> **Problem requirements**
Find the line with "You are a computer-use" in the data below. Repeat it and every line after it exactly, but not the pictures.

Dataset entries:
= Beginning of Section =

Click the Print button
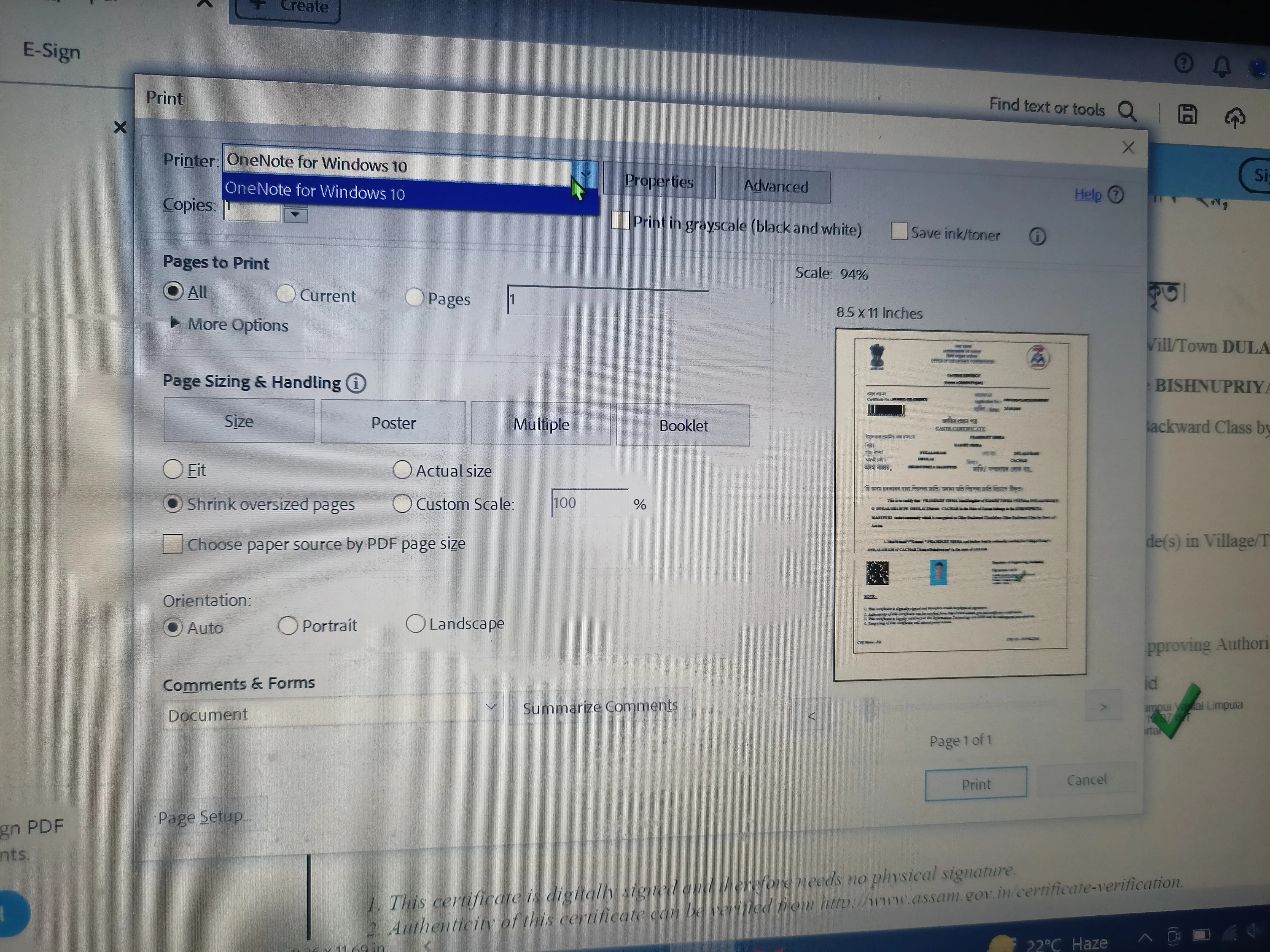The image size is (1270, 952). [x=975, y=784]
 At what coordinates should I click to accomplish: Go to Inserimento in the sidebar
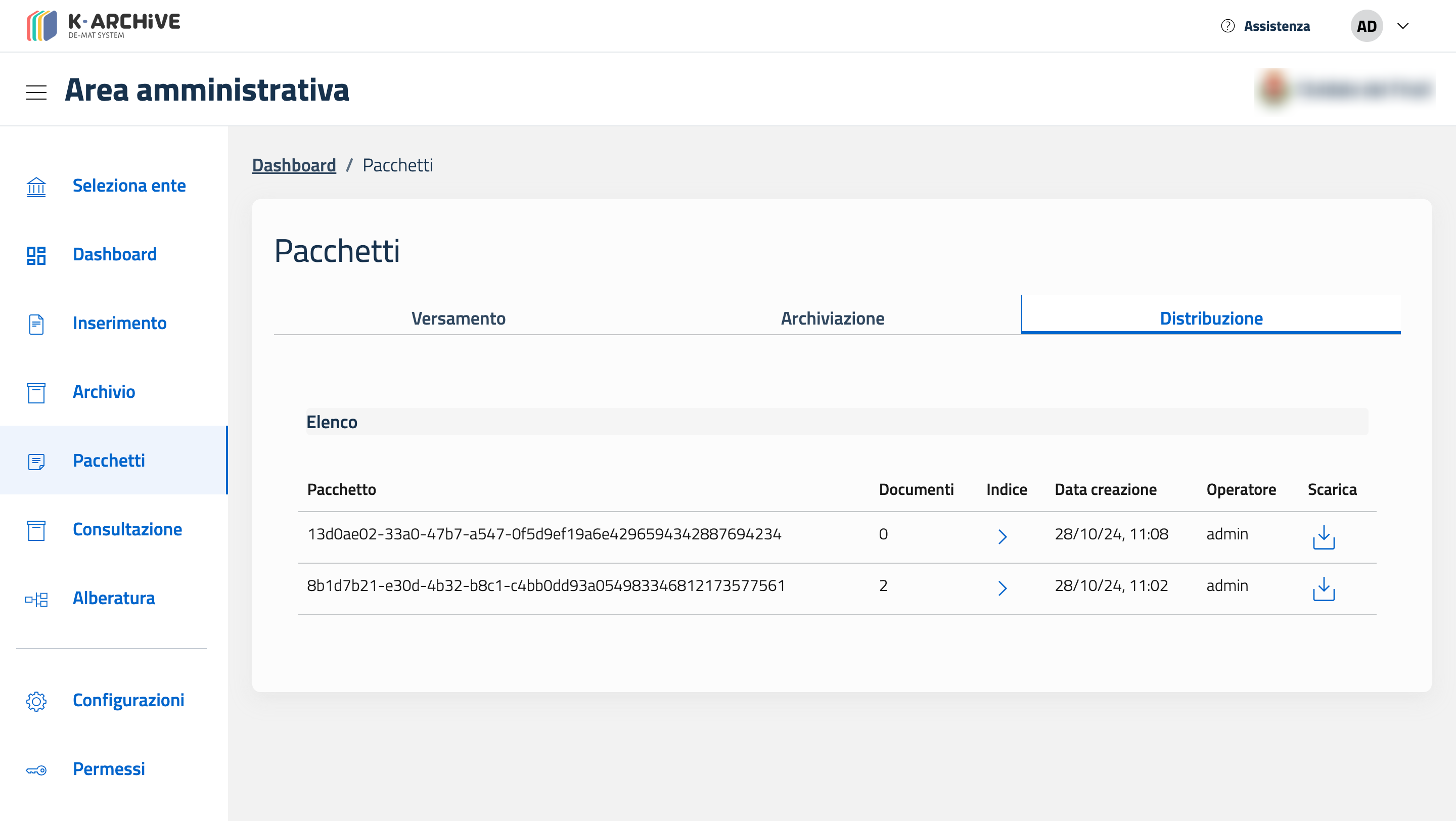119,323
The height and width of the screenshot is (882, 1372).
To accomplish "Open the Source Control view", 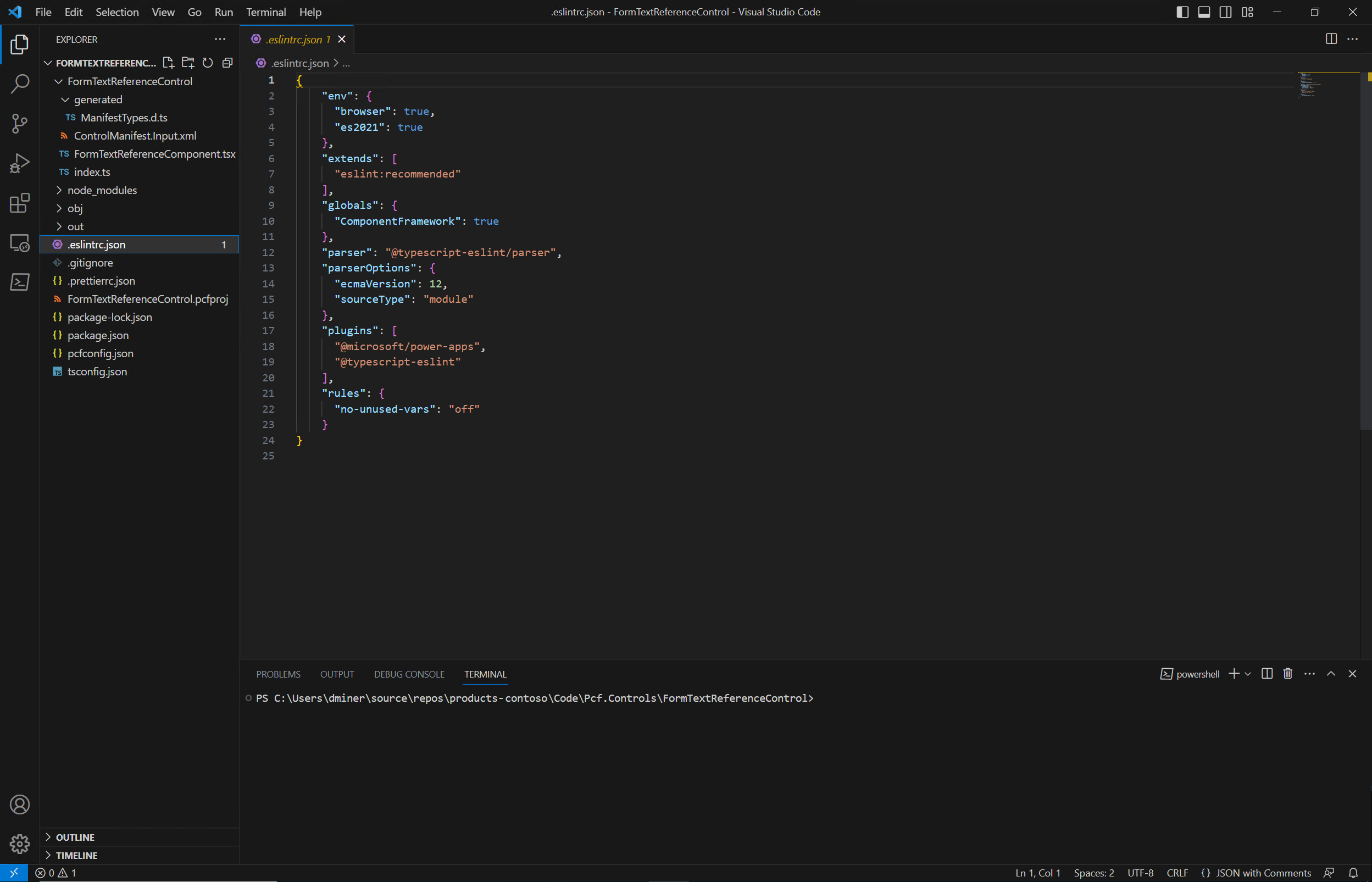I will point(19,124).
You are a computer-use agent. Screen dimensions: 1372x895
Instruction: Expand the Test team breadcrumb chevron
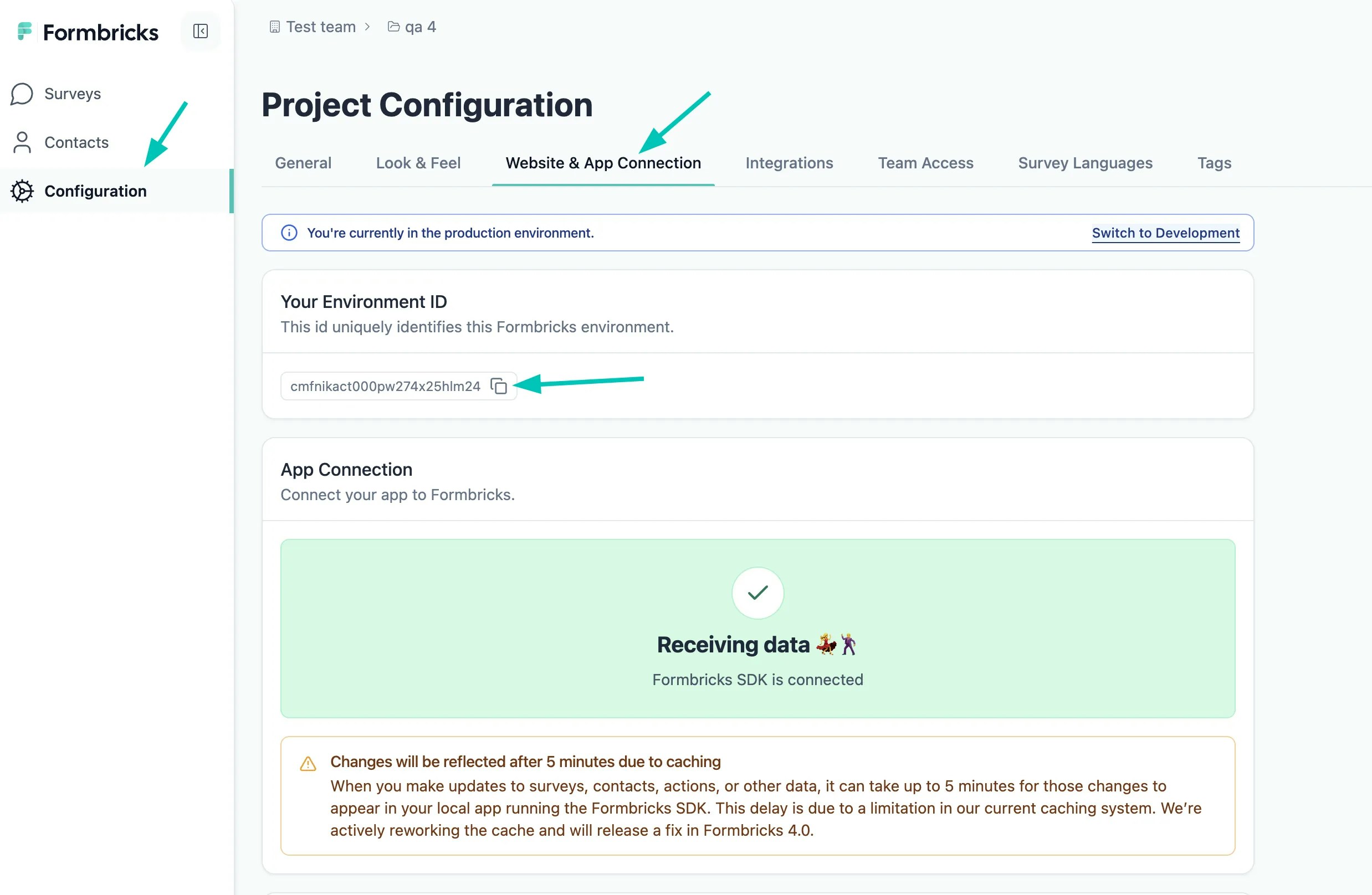367,27
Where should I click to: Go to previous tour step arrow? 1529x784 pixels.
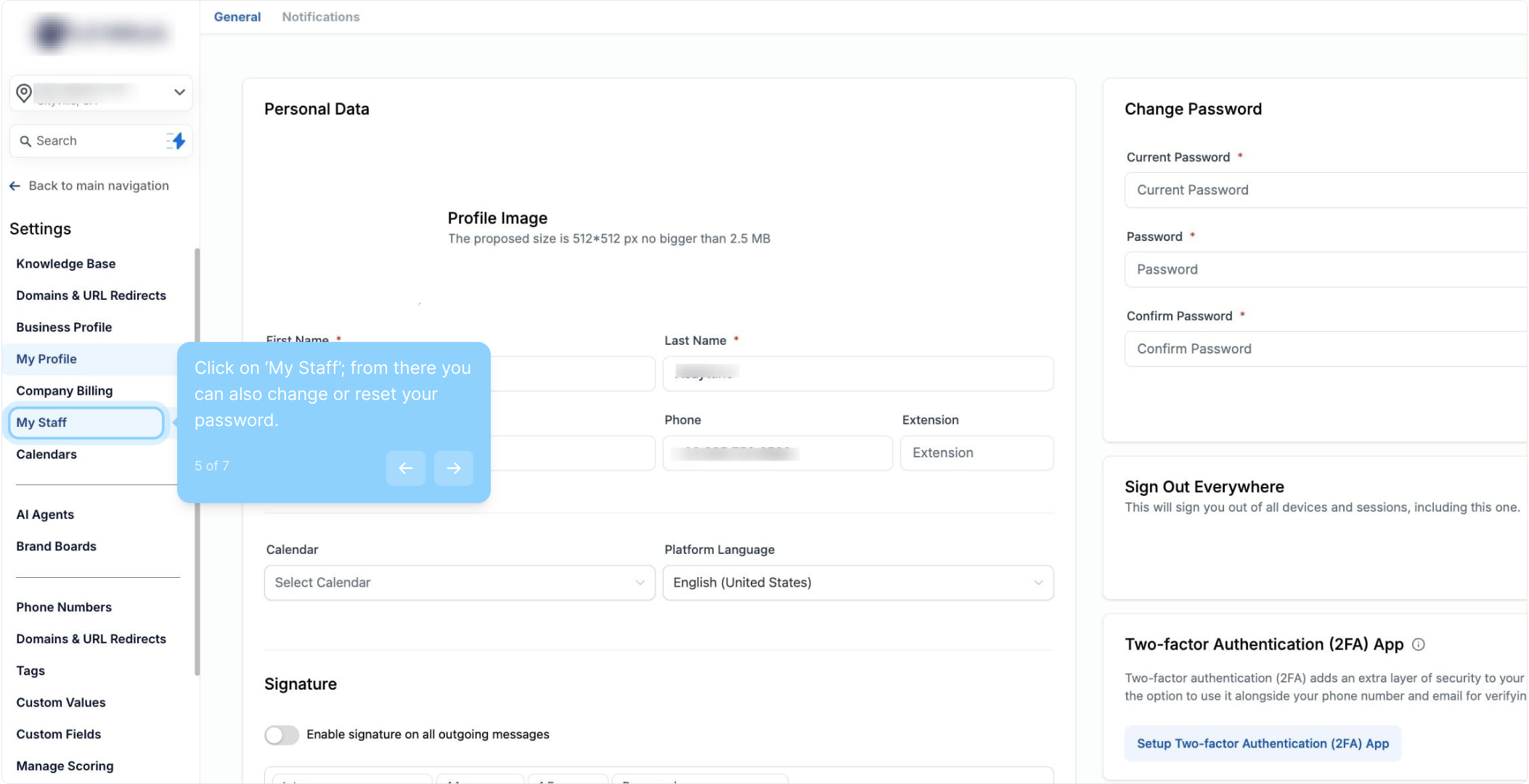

= End of Section =

> **The answer**
You are a computer-use agent. Screen dimensions: 1372x895
Instruction: Expand the Test team breadcrumb chevron
367,27
Where should I click to: Go to previous tour step arrow? 1529x784 pixels.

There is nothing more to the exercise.